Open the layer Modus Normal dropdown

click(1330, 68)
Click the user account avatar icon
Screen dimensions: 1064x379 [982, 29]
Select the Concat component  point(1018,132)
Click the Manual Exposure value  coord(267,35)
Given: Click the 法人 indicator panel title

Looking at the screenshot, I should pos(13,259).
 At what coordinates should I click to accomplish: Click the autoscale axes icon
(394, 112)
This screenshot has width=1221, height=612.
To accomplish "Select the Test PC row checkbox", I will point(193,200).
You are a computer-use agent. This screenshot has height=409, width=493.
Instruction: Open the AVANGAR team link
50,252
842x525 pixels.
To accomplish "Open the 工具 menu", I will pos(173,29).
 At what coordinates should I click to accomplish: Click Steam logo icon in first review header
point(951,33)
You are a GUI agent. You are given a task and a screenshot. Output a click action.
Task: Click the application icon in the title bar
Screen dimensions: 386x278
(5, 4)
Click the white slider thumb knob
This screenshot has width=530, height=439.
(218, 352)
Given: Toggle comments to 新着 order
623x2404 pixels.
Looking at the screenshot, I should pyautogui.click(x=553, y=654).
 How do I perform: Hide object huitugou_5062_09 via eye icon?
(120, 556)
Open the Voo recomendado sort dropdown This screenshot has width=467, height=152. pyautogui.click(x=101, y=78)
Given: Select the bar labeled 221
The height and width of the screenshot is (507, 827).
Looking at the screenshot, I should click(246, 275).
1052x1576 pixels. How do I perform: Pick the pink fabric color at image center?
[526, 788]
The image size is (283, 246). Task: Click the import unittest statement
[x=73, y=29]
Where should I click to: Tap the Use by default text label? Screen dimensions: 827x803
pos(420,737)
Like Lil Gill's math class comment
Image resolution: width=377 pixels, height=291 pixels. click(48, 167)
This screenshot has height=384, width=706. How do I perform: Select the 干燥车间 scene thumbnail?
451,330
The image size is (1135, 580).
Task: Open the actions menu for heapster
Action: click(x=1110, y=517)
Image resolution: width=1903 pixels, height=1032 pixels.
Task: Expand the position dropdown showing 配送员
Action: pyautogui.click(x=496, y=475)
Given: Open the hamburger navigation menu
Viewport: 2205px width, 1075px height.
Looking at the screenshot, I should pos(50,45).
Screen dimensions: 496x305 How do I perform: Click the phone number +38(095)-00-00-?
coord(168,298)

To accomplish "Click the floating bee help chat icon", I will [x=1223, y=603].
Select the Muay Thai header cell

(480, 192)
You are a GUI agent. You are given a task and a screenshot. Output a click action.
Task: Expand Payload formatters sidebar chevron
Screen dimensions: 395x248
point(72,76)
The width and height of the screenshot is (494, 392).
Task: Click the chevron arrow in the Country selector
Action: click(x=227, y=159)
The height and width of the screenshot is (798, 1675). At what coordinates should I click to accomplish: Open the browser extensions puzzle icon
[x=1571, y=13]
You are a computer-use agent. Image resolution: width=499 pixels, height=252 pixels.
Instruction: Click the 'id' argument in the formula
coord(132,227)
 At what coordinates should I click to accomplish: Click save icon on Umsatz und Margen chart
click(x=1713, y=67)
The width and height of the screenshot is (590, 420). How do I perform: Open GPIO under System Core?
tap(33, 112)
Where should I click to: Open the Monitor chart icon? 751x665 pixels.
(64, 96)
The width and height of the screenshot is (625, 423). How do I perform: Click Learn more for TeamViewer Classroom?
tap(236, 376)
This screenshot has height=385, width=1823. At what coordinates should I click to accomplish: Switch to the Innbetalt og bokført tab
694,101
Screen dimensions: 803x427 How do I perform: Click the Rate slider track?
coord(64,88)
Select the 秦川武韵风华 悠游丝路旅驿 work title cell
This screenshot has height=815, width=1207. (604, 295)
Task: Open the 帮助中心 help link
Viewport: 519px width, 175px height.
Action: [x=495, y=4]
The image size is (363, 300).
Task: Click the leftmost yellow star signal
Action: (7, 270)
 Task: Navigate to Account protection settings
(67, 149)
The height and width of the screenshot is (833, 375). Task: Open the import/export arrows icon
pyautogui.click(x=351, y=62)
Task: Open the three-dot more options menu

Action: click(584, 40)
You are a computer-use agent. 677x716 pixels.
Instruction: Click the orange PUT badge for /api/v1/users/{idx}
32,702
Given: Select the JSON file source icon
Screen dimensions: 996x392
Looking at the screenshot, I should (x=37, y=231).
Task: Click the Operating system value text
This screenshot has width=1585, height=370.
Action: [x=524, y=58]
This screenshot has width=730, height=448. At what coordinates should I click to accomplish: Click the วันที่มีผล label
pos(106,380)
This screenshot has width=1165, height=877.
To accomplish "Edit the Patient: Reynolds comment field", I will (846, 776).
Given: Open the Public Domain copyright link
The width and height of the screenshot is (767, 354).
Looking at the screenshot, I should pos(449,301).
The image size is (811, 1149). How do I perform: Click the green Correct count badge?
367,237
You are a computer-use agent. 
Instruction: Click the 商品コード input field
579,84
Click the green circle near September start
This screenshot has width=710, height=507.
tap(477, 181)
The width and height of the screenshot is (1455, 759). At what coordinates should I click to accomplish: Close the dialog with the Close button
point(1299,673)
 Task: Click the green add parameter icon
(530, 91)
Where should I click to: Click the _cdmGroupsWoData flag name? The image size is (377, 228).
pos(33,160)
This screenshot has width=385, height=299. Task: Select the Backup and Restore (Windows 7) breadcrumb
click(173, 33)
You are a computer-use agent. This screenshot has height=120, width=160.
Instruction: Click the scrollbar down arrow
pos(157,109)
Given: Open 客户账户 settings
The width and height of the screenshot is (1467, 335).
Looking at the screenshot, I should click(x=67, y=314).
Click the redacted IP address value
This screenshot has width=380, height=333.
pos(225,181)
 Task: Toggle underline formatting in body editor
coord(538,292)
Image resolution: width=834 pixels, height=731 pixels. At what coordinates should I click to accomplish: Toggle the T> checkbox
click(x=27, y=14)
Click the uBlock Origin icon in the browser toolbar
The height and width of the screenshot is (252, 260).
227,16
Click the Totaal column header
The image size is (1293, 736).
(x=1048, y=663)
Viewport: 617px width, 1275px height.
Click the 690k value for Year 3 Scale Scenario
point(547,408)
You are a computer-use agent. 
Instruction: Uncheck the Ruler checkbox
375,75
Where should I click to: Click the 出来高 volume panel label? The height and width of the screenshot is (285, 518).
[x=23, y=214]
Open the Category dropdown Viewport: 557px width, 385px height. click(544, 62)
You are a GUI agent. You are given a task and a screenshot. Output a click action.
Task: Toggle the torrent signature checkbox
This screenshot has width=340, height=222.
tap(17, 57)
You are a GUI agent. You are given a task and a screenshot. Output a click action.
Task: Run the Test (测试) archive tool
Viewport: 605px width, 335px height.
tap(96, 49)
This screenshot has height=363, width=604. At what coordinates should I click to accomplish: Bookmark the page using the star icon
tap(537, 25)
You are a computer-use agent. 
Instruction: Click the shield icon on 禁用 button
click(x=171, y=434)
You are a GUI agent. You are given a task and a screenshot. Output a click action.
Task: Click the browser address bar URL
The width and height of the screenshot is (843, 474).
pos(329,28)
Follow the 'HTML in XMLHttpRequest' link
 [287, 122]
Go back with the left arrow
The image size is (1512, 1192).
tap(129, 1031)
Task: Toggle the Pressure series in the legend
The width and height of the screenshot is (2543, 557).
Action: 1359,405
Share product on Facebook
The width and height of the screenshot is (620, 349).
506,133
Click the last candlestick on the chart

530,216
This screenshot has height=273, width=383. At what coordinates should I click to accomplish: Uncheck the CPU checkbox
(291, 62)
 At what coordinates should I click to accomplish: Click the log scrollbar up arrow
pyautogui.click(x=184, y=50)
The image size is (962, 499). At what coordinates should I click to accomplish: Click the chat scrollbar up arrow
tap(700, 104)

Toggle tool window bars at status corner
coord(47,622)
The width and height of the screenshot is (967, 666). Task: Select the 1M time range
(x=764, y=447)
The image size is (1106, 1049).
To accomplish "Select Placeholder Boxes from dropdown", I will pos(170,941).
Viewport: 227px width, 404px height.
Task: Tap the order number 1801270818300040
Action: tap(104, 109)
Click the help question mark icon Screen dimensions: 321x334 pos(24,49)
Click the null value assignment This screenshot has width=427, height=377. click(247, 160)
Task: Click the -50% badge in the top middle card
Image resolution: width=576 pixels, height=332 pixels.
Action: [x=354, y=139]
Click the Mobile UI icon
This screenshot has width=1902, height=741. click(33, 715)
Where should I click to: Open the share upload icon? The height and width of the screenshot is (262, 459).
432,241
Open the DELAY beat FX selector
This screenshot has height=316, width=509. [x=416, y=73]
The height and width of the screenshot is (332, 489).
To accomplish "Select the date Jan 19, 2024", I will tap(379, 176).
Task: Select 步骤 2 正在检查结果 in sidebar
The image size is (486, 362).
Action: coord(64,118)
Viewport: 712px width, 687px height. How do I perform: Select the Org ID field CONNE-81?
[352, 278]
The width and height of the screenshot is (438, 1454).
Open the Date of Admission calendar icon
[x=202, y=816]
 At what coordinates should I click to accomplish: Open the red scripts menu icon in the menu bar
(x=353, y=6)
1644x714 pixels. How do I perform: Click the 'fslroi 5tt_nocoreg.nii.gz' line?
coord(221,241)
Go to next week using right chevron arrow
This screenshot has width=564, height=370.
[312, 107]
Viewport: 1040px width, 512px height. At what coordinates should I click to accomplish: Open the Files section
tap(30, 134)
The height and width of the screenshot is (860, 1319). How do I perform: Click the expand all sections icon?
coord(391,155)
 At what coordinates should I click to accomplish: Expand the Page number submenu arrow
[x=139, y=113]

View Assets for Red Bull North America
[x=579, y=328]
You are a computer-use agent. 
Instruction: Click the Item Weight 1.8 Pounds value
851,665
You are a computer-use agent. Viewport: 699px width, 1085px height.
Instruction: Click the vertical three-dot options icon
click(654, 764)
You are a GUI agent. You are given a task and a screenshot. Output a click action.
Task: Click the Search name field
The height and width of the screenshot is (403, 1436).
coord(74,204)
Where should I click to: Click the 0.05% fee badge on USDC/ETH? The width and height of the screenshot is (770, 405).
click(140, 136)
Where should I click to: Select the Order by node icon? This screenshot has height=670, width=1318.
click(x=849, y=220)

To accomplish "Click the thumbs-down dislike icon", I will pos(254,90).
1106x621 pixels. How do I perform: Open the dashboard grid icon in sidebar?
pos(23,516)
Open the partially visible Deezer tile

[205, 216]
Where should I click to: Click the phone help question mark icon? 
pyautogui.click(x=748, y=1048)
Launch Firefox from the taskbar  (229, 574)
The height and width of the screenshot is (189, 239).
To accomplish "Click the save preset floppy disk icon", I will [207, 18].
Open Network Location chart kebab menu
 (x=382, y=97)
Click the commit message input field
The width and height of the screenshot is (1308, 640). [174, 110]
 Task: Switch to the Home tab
+ + + + +
# Written problem:
What do you get if you repeat the lines of the listing above verbatim, from the one containing "Where should I click to: Click the 0.05%" through the one containing "Launch Firefox from", both included?

# Response for this exercise:
Where should I click to: Click the 0.05% fee badge on USDC/ETH? The width and height of the screenshot is (770, 405).
click(140, 136)
Where should I click to: Select the Order by node icon? This screenshot has height=670, width=1318.
click(x=849, y=220)

To accomplish "Click the thumbs-down dislike icon", I will pos(254,90).
1106x621 pixels. How do I perform: Open the dashboard grid icon in sidebar?
pos(23,516)
Open the partially visible Deezer tile

[205, 216]
Where should I click to: Click the phone help question mark icon? 
pyautogui.click(x=748, y=1048)
Launch Firefox from the taskbar  (229, 574)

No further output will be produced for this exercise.